Stored records

◆ ◆ ◆ ◆

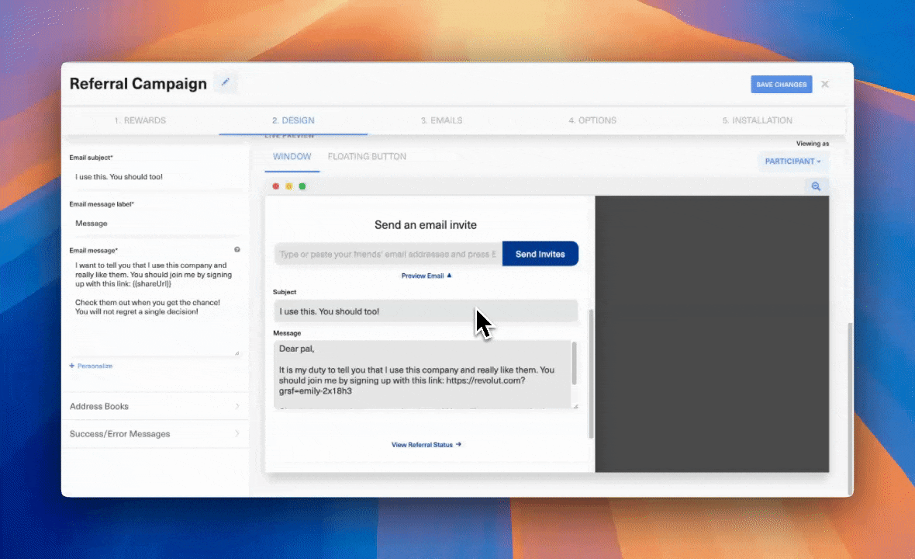This screenshot has width=915, height=559.
Task: Open the 4. OPTIONS step
Action: click(592, 120)
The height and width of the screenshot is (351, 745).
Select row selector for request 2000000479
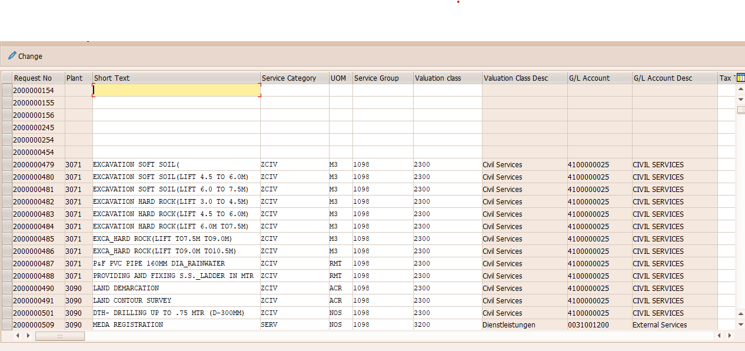coord(6,165)
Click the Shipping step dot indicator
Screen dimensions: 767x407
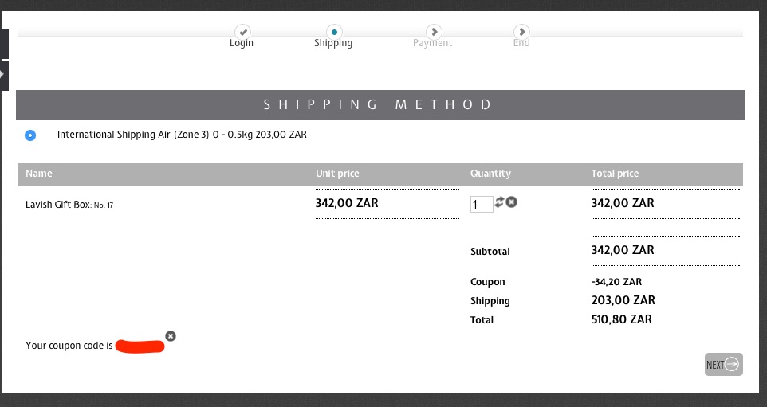pyautogui.click(x=334, y=32)
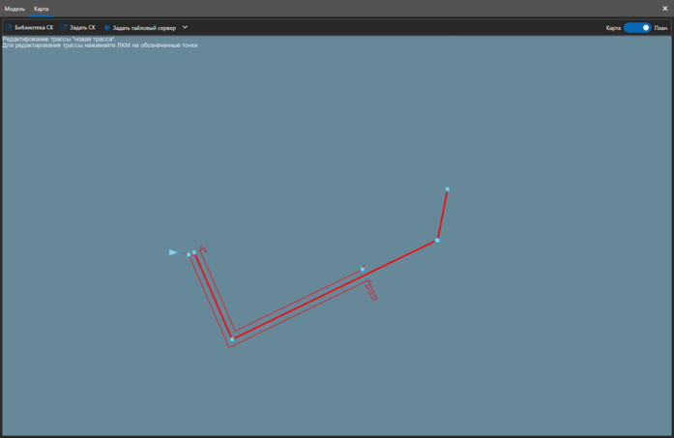
Task: Click the blue arrow start marker
Action: coord(173,252)
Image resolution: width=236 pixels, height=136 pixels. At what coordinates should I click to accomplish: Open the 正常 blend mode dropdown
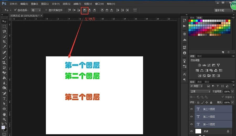200,92
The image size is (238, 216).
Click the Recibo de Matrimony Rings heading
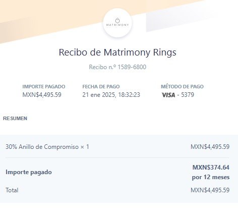coord(117,52)
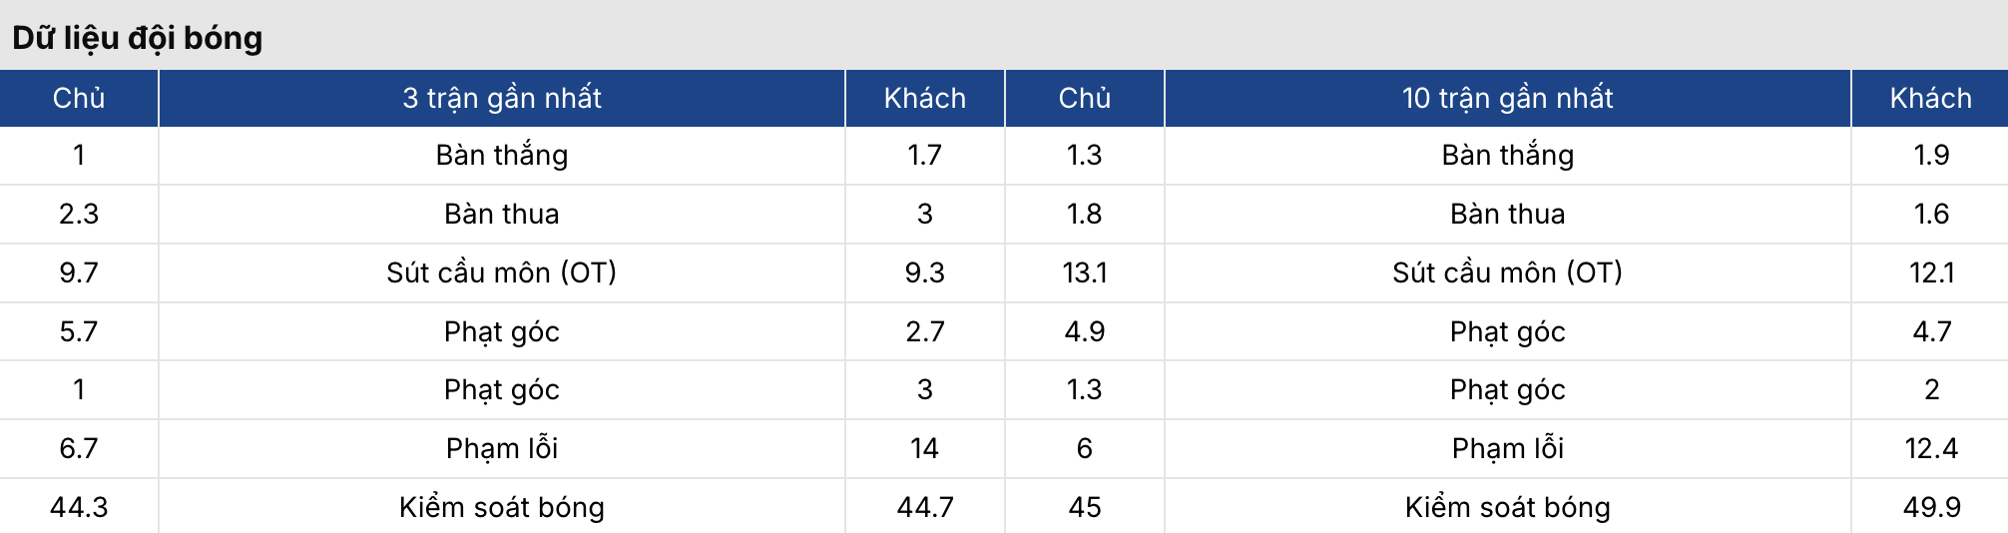The height and width of the screenshot is (533, 2008).
Task: Select the home goals conceded value 2.3
Action: point(79,214)

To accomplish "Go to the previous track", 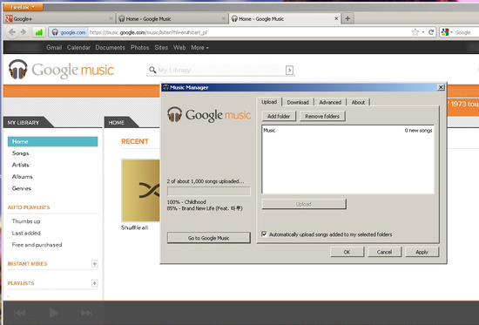I will pos(20,313).
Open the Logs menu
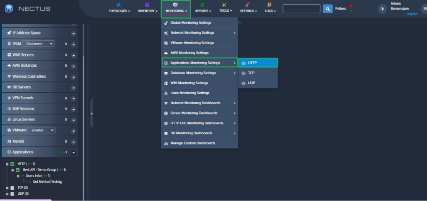427x201 pixels. [270, 8]
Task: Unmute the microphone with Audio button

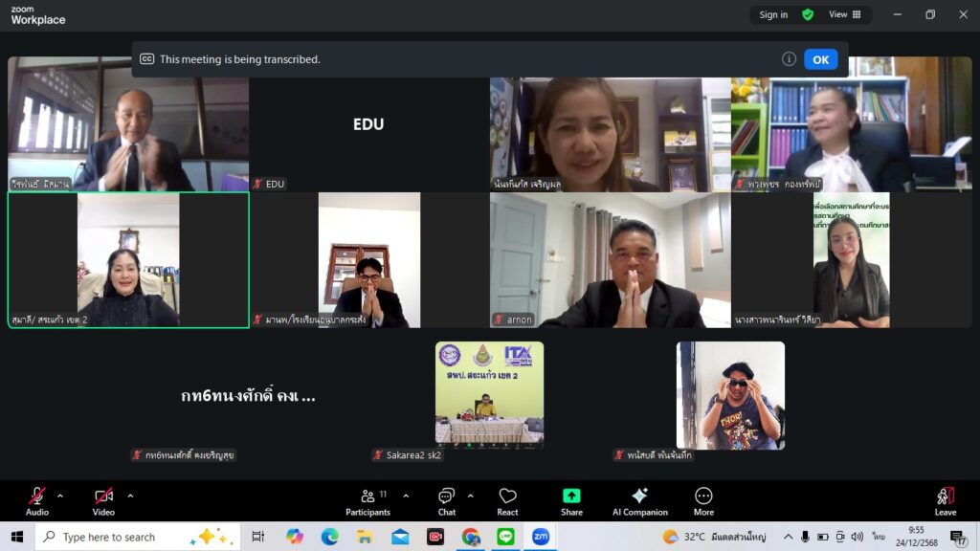Action: click(x=37, y=501)
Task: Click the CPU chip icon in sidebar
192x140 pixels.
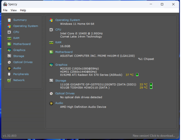Action: click(9, 32)
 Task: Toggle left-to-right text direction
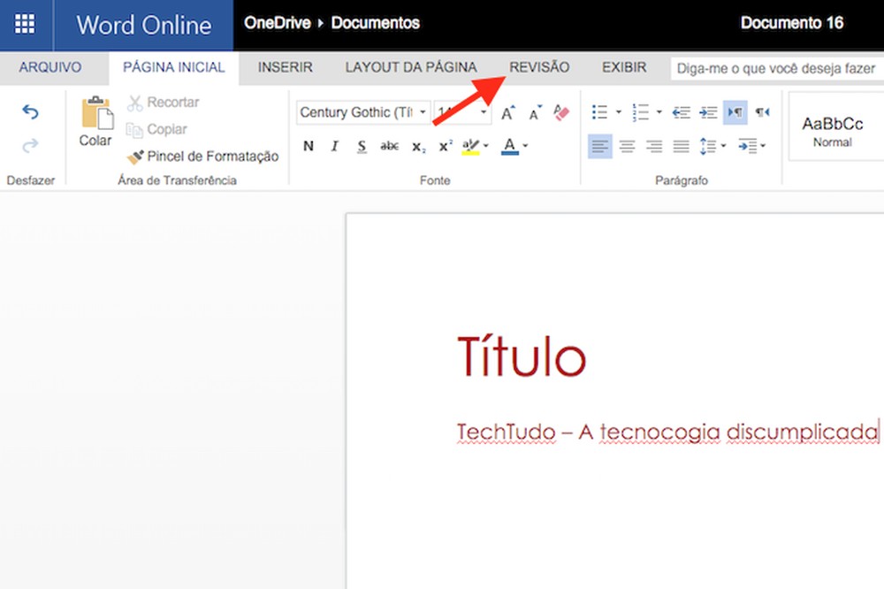pos(736,112)
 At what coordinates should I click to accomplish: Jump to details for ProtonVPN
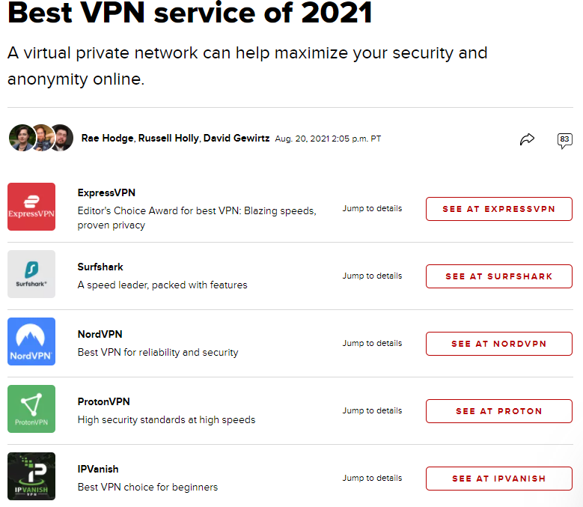(372, 410)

◆ ◆ ◆ ◆

**Problem statement**
Word for word, restate the lines from the line containing "At what coordinates should I click to accomplish: Jump" through the end of the data, including the first and last of them. Pictures stay out.

**Response area**
 At what coordinates should I click to accomplish: Jump to details for ProtonVPN
(372, 410)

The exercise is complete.